Every single one of those practices is an example of an undisciplined or reactive response to all that email landing in your inbox. It's almost as if workers have given control of their days to their inboxes rather than the other way around. These activities waste time and are toxic to productivity. In this fast moving world, we can't afford to lose a minute, much less the hours that are frittered away by time-sapping habits.
Be deliberate and disciplined
Just as we need to be intentional with our time management these days, we will benefit from being more deliberate with our email handling habits and practices. Those who take control will be the winners in the race for maximizing their use of time.

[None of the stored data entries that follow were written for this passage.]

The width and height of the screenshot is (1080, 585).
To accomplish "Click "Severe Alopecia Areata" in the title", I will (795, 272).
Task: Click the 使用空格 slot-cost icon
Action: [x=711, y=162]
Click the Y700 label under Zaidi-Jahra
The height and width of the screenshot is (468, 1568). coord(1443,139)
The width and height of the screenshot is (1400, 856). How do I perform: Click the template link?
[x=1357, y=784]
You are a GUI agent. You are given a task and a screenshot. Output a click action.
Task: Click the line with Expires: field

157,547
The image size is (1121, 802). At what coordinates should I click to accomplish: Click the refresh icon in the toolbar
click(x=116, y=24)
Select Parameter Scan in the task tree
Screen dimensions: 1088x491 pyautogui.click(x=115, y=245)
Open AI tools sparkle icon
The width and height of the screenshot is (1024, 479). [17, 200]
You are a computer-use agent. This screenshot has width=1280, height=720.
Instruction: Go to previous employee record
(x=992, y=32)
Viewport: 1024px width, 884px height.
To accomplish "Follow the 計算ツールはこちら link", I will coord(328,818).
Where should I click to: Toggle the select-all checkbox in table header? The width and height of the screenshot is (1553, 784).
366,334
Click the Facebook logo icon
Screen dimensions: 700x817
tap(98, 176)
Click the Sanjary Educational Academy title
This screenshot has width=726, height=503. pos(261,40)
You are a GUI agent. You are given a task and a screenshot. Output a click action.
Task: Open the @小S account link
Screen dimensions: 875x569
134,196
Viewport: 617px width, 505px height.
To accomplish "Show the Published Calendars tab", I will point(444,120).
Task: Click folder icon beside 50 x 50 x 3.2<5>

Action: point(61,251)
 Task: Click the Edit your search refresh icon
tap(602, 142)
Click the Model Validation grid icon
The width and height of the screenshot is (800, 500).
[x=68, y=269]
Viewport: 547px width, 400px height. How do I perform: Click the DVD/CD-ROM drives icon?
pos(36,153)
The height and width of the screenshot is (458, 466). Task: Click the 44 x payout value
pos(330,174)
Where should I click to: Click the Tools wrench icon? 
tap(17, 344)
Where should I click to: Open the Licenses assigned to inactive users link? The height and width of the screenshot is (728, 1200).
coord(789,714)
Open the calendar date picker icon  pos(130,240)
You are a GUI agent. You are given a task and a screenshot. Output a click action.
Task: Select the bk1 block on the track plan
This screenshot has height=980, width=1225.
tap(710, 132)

Instead of behaving reactively to emails dinging in our inboxes, we can reclaim hours of productivity each week by being more disciplined in the ways we manage and respond to our incoming email messages.
Discipline can really pay off. Because recovery from an interruption takes an average of four minutes, workers lose about four minutes' productivity every time they allow themselves to be interrupted by the ding of an incoming email. If someone allows only 15 dings to interrupt him or her during the workday, the interruption recovery time clocks in at 60 minutes.